It was only Alan Boyd, Generation Game and Game For A Laugh producer and then Head of Programmes at TVS...

Strange who you meet whilst going out for a daytrip....


Monday, 1 August 2011

Great Summer Holiday Experiences No1 - Digby, The Biggest Dog in the World

All too often the summer comes around and the schools break up for the marathon six weeks ahead. To parents trying to keep children amused is half the battle, now its even more difficult to do so....


Boredom, boredom...


Without sounding all 'When I were a lad, all the grass were green...' etc. Only in hindsight can we look back at those six weeks when the sun shone, well almost all the time...

First starting off with a movie which seems to be have forgotten by television, but after the event a glimpse of how good British comedy used to be...

In December 1973, a film came out which was to be a precursor to tales to come... At that time Britain need an escape from what was a very dull, depressing time. Like Ian Botham, there was a new hero needed and that hero was of the four legged variety. When the movie was first released, it didn't really pull its weight at the box office but having been on the shelf like most movies of the time. It was forgotten by people until New Years Day 1982, when Digby was sent for to help launch the new ITV franchises and was put on as a remedy to sore heads.

With appearances all through the eighties, especially on Bank Holidays but mostly as a way to fill the time where schools programmes would be without spending money on making new programmes, so it was an ideal solution for ITV really...

Digby, Digby...

Even then we haven't scratched the surface of why this film is enjoyable, it might not be the best film in the world.
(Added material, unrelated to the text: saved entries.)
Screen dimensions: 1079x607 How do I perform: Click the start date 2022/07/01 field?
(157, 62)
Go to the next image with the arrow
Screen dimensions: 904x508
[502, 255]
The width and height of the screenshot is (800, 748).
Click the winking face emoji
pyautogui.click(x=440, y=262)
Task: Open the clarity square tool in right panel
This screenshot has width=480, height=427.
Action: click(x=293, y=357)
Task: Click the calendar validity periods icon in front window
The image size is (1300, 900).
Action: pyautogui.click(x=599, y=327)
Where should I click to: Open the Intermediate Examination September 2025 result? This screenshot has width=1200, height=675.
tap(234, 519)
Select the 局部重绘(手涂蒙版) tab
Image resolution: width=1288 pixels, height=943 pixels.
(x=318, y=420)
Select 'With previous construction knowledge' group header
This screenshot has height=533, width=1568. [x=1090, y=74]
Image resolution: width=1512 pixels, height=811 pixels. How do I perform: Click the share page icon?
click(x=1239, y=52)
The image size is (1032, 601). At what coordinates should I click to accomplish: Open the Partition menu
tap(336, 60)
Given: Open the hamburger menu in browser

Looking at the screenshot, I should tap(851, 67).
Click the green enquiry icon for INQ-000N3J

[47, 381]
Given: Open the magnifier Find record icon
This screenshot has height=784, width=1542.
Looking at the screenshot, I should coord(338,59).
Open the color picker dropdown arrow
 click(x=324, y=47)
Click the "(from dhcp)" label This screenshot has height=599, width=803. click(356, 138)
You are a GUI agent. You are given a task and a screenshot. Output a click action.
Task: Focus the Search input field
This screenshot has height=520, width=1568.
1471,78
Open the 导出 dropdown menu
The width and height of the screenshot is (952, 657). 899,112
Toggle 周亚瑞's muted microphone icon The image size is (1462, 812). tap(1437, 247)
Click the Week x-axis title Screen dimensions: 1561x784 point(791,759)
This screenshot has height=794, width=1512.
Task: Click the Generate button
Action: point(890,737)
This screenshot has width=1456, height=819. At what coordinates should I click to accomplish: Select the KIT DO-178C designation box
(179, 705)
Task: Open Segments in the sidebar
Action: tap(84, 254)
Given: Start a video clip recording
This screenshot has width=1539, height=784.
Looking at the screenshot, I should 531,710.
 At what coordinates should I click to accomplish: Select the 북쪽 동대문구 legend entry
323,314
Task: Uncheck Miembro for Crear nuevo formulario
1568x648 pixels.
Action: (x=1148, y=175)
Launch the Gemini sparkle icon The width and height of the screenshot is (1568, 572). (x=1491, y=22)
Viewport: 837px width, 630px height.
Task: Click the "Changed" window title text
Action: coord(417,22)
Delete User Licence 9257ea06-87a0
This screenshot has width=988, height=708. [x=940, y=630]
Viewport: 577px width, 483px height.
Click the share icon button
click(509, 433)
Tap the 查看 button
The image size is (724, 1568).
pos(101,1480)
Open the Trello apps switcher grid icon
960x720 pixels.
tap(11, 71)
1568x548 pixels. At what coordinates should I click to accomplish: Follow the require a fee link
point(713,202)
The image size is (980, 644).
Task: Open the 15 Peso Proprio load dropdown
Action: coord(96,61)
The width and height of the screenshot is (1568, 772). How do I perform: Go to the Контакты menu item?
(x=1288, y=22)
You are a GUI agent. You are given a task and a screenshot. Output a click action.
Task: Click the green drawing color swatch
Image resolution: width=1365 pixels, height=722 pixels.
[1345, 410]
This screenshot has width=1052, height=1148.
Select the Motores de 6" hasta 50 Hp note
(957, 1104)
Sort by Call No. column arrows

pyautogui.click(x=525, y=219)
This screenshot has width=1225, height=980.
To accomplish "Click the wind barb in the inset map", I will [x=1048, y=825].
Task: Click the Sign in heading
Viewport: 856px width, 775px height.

But as a romp, it ticks all the boxes...

Taking for a start the cast itself, starting with a post Carry On... and pre Disney and Harry Potter in America audiobook reader Jim Dale. Jim himself was a part of the Carry On from the mid-sixties right up to Carry On Again, Doctor with a gap until 1992's Carry On Columbus. He was family friendly and the kids loved his knockabout style, so he was the perfect choice to be the main human lead as Jeff Eldon, the scientist who accidently super-sizes Digby to extraordinary size leading to Digby, to be stolen by John Bluthal and Norman Rossington ready to be paraded a la King Kong in a circus...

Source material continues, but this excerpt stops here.